SUPPLIED MATERIAL:
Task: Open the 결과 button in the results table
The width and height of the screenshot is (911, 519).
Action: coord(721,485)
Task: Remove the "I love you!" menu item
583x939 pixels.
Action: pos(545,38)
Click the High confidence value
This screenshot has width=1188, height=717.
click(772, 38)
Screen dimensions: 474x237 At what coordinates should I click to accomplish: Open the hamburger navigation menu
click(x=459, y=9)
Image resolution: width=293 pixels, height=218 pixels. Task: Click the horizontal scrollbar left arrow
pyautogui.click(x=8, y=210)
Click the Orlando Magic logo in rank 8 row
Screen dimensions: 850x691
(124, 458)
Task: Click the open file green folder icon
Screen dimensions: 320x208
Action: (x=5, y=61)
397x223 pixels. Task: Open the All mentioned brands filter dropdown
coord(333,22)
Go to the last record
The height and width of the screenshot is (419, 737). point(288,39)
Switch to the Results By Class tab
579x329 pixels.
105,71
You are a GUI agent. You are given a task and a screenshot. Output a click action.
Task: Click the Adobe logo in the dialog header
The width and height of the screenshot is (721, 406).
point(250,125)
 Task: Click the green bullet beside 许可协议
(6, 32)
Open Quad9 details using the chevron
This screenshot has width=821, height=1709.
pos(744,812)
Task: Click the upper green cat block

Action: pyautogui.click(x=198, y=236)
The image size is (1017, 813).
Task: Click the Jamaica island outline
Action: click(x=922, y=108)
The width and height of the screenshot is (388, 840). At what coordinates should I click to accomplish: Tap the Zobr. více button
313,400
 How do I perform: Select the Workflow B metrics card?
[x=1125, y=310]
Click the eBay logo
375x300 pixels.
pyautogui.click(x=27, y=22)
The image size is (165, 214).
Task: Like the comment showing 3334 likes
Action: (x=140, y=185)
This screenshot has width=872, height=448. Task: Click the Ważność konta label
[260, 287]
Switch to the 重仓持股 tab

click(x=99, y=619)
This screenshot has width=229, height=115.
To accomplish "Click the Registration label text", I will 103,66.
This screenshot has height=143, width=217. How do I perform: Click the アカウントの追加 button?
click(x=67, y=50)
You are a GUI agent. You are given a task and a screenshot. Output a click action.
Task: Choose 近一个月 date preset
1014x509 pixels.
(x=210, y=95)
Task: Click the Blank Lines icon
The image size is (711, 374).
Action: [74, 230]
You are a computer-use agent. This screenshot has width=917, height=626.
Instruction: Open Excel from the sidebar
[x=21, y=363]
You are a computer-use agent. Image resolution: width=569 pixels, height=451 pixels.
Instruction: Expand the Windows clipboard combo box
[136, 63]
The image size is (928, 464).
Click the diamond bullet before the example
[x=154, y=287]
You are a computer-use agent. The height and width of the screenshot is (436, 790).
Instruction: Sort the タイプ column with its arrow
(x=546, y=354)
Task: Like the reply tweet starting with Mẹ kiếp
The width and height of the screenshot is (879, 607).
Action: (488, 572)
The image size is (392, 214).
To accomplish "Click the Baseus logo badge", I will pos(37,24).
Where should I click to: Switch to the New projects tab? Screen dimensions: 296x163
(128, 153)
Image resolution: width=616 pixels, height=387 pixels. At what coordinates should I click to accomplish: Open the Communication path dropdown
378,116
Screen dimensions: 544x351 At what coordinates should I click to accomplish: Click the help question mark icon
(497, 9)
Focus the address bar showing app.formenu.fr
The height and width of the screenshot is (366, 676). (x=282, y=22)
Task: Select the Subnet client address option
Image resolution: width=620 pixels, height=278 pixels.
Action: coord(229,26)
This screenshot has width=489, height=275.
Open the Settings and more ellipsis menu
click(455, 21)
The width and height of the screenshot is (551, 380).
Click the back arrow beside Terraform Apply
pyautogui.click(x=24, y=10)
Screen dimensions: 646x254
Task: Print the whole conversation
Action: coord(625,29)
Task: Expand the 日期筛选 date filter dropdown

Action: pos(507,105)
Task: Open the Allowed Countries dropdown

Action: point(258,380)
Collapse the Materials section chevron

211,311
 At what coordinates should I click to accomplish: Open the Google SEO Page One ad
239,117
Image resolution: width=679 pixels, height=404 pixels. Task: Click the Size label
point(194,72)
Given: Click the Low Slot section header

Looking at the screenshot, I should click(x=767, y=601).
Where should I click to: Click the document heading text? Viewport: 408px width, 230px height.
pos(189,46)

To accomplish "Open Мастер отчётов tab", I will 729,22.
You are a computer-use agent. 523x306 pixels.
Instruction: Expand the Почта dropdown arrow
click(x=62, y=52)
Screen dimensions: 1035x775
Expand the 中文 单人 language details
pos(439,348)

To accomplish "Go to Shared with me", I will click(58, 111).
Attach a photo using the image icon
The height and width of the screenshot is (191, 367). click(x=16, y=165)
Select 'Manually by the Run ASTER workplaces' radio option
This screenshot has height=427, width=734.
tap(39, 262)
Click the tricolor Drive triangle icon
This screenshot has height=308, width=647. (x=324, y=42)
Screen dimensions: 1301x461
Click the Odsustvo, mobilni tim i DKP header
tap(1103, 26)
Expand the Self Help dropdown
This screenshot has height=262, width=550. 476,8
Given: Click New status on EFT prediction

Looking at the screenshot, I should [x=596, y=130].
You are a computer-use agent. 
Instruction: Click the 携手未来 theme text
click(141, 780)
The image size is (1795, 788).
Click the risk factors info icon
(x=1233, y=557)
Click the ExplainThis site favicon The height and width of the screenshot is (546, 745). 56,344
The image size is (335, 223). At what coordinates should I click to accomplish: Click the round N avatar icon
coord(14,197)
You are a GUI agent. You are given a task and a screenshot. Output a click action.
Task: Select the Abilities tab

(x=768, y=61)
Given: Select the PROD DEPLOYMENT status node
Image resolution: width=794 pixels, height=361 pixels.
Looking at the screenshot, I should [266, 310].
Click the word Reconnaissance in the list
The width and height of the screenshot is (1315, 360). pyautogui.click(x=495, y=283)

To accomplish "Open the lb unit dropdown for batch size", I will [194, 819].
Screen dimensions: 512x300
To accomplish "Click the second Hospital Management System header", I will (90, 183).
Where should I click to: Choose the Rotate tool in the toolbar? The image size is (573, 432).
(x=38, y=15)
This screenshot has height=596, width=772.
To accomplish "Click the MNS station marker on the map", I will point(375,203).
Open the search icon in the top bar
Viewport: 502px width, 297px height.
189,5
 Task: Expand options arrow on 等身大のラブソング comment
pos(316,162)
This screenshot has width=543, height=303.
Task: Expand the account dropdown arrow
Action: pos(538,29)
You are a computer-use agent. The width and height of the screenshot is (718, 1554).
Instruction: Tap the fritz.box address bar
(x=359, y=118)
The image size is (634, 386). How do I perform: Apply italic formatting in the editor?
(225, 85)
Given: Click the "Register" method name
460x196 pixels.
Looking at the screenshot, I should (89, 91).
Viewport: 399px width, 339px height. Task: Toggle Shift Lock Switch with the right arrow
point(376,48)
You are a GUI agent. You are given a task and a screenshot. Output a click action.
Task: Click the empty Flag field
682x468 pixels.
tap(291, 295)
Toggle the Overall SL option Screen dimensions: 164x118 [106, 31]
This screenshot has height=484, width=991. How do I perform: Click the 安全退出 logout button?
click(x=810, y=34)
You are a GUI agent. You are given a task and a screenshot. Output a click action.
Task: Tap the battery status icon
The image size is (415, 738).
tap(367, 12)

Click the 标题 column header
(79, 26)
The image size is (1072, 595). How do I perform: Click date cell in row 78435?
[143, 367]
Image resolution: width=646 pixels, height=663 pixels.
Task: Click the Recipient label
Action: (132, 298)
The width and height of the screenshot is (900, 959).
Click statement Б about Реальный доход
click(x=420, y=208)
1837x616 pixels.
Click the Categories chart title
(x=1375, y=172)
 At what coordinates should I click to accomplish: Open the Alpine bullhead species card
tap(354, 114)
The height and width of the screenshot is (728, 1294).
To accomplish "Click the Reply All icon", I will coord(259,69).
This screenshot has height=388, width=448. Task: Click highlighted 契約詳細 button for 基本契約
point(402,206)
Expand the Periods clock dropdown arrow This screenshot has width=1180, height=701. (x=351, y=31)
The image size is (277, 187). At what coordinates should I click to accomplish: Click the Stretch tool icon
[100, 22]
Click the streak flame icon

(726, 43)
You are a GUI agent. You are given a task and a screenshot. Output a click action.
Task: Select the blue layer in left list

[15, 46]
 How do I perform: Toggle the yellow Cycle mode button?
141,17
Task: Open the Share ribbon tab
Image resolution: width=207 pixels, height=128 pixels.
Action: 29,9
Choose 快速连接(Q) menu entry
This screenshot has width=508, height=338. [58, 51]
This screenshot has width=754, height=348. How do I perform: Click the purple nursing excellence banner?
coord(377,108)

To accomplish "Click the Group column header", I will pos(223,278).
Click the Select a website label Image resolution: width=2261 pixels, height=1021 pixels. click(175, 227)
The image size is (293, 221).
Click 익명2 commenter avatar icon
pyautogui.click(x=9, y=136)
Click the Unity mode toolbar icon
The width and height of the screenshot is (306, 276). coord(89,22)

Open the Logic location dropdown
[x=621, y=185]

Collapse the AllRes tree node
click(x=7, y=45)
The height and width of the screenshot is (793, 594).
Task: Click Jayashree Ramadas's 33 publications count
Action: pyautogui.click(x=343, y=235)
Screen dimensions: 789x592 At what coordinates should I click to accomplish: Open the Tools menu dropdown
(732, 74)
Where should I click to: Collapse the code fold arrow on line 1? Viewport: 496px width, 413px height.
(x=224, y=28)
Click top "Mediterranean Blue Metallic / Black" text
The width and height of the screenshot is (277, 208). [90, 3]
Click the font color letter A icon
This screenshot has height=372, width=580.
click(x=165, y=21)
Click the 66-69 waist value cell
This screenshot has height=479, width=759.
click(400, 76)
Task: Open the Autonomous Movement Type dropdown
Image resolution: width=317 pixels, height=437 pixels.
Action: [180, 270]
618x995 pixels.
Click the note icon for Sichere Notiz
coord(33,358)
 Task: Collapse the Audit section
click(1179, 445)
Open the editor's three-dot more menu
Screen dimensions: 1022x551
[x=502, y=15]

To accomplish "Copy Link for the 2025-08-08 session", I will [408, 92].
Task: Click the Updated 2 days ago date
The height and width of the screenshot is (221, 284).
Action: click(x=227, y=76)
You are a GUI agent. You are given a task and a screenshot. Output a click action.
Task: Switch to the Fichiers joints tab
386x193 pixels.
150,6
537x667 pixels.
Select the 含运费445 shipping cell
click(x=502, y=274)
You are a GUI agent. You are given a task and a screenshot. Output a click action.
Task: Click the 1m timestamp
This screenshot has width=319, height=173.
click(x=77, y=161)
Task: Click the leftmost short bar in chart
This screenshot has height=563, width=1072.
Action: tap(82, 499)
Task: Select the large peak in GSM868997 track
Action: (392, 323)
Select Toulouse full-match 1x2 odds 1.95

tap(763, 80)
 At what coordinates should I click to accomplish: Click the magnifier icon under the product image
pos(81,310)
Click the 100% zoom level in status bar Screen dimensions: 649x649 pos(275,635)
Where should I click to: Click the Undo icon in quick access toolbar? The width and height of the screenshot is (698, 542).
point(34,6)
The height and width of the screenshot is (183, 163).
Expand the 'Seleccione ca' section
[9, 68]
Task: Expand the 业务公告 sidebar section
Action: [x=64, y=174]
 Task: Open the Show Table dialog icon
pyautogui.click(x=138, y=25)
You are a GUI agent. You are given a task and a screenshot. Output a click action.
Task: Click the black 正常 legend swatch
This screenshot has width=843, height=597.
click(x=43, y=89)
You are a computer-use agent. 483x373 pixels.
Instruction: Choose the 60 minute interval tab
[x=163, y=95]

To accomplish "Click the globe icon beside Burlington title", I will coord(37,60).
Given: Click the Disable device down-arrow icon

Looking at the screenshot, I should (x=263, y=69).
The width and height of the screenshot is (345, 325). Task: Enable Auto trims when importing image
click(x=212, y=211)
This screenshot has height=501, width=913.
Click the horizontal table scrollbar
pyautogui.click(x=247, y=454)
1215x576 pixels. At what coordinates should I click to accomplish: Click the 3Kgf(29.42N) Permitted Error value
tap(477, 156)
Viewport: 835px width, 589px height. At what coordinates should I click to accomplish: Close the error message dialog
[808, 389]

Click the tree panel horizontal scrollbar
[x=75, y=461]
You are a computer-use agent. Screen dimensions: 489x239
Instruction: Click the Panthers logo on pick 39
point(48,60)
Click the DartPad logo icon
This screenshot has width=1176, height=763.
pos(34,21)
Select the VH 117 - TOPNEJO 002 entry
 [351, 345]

TASK GOAL: The lines above from the one with "This screenshot has height=596, width=772." through the one with "You are a computer-use agent. The width" are to be duplicated exactly, ends included, with nothing added.

ANSWER FOR THIS EXERCISE:
This screenshot has height=596, width=772.
To accomplish "Click the MNS station marker on the map", I will point(375,203).
Open the search icon in the top bar
Viewport: 502px width, 297px height.
189,5
 Task: Expand options arrow on 等身大のラブソング comment
pos(316,162)
This screenshot has width=543, height=303.
Task: Expand the account dropdown arrow
Action: pos(538,29)
You are a computer-use agent. The width and height of the screenshot is (718, 1554).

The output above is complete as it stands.